◆ MATERIAL TO PROCESS
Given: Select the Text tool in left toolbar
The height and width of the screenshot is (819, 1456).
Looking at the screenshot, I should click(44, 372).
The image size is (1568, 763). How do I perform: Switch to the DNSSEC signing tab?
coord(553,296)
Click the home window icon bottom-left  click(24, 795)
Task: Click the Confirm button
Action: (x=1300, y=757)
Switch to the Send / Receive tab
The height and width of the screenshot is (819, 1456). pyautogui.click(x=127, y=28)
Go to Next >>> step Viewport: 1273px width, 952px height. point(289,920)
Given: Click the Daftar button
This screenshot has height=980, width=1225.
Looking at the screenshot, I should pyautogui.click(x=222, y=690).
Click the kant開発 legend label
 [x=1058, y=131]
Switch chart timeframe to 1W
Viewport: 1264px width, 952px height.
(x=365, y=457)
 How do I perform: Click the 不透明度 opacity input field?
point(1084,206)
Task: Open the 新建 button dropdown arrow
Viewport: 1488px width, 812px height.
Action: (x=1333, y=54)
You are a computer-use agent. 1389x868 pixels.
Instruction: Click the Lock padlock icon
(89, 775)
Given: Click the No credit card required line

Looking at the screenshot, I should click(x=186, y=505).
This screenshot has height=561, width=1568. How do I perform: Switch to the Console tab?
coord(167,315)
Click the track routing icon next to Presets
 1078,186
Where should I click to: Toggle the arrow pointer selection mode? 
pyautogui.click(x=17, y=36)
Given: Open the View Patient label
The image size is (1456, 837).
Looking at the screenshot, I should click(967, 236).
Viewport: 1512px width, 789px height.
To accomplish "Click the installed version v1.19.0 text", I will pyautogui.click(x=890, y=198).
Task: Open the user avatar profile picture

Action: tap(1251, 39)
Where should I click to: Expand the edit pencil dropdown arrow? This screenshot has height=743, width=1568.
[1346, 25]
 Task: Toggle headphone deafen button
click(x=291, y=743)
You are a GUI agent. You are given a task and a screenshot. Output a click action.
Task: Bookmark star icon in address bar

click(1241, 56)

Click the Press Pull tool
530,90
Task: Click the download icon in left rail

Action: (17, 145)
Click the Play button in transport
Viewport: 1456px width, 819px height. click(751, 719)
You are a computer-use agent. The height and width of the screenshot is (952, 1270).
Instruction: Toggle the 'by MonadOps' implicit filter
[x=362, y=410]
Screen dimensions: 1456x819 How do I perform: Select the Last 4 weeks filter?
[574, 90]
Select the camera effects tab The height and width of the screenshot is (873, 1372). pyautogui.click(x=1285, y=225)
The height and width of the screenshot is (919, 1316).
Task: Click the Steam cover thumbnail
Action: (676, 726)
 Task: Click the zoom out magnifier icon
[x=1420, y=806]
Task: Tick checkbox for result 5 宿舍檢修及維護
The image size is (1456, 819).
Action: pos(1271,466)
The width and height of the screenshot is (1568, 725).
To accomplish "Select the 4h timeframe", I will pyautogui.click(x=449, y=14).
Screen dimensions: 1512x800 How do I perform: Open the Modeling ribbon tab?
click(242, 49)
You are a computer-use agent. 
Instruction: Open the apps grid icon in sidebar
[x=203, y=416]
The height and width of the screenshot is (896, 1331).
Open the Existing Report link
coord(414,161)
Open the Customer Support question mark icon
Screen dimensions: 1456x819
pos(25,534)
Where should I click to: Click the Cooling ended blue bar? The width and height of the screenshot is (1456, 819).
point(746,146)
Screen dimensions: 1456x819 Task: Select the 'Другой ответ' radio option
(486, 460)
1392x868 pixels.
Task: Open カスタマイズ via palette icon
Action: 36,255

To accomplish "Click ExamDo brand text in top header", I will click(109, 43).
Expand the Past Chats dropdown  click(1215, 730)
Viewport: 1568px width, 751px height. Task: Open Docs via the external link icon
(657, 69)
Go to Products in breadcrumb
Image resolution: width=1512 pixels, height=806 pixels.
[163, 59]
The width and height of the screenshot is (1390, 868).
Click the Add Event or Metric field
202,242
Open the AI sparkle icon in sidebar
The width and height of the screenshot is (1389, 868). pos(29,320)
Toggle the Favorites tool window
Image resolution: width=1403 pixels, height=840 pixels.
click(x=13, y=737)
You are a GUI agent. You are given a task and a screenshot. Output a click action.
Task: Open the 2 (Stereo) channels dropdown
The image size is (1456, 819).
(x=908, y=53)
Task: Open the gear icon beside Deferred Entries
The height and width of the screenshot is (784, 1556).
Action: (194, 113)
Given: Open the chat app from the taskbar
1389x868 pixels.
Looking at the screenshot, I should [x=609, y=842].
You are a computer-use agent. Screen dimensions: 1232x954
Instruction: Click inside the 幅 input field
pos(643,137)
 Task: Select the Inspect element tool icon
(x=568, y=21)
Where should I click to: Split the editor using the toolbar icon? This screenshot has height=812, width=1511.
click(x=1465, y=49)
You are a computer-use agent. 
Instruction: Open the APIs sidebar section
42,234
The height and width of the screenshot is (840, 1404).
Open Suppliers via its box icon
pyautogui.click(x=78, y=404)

◆ WHAT THE EXERCISE ASKS
Could you copy every line in the records that holds "accomplish"?

◆ RESPONSE AREA
To accomplish "Click the installed version v1.19.0 text", I will pyautogui.click(x=890, y=198).
To accomplish "Select the 4h timeframe", I will pyautogui.click(x=449, y=14).
To accomplish "Click ExamDo brand text in top header", I will click(109, 43).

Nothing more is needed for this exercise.